“Biochar: the Vineyard’s Next Big Thing”_ article in Wine-Searcher

“Biochar: the Vineyard’s Next Big Thing”_ article in Wine-Searcher

Biochar: the Vineyard’s Next Big Thing, a review

Pacific Biochar and some viticulture allies were featured in Wine Searcher this week in an article by Alex Russan, author and winemaker.  Alex, a self-professed newcomer to the language of biochar, pulled from the experiences of Randall Grahm of Bonny Doon, Jake Neustadt of Bedrock Wine Co, Doug Beck of Monterey Pacific, Josiah Hunt of Pacific Biochar, and several others.  After weeks of communicating, he whittled it all down to a short, informative, and enjoyable piece.  Well done Alex.  Here are a few notable quotes:

“Beck notes that while soils on California’s North Coast can have around 2 percent organic matter, the sandy soils he works with on the Central Coast often have only 0.8 percent. “You have to manage these depleted soils much more than soils with more organic matter, which largely take care of themselves.” As an example of biochar’s water-holding effects (directly, and indirectly from the organic matter it facilitates), on sandy soils treated with biochar, Doug is often able to wait a month or two further into the season before starting irrigation – a big deal in drought-ridden California.

“We take over a lot of old vine sites that have been mistreated for decades, in terms of over cultivation and stripping of organic matter. The farmers may have been disking four times per year, and on sloping vineyards, all the topsoil has slid to the bottom of the hill. In those sites you have very little organic matter.”

Bedrock started using biochar about seven years ago when rehabilitating abused vineyards. “The biggest thing for us in rehabilitating a vineyard, before we see a change in the vines themselves, is establishing a healthy cover crop. With biochar, suddenly the soil retains everything better (nutrients, microbes, water), so we see a big increase in cover crop biomass pretty immediately. This is the jolt that makes everything happen.”

Biochar lasts for millennia and changes the characteristics of a soil – does it therefore alter terroir?  Randall Grahm of Bonny Doon, a man who has spent much time mulling over the nature of terroir and who has experimented with biochar himself, has valuable thoughts on this. “It is changing terroir, but everything you touch on the land, every time you do anything [such as fertilizing, watering, adding cover crops, planting vines] is changing terroir. Plowing or disking is a great deformation of terroir. Biochar is a benign one. Because you’re encouraging mycorrhizae [the most critical group in the soil microbiome, which actively transport micronutrients in soil to roots], you’re enhancing the signal of terroir.”  In this sense, Grahm feels biochar is a terroir amplifier, rather than a terroir deformer.

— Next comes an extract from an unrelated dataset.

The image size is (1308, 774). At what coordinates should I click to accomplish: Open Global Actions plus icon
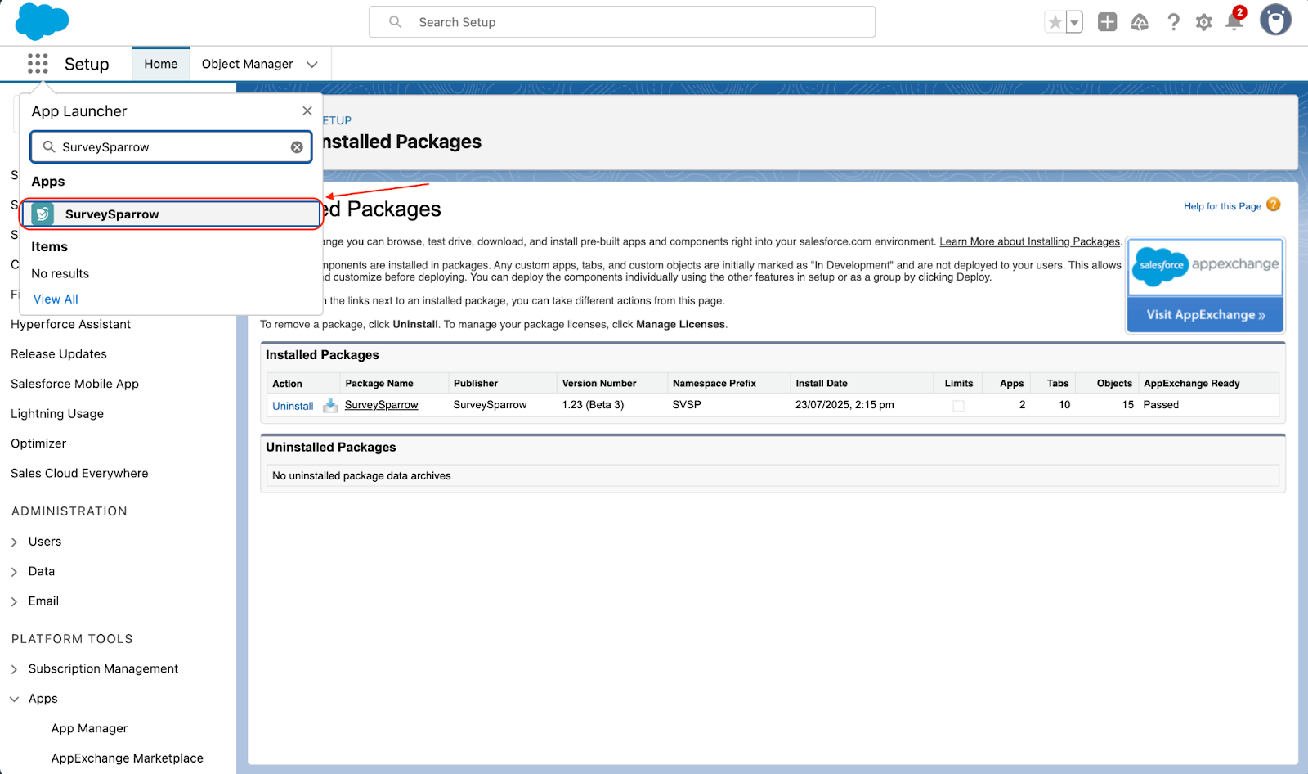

For his experimental Popelouchum vineyard in San Juan Bautista, Grahm applied biochar prior to planting. The vineyard is located on the edge of where dry farming is possible in California, and one of his hopes in using biochar is that it will allow him to dry farm. From a terroir perspective, this seems like a great deal. If all changes to a site deform terroir, Grahm is trading the application of a benign terroir deformer (and potential terroir enhancer) to gain full access to a very important aspect of terroir:  enabling the vintage to be guided entirely by rainfall, as opposed to human irrigation choices.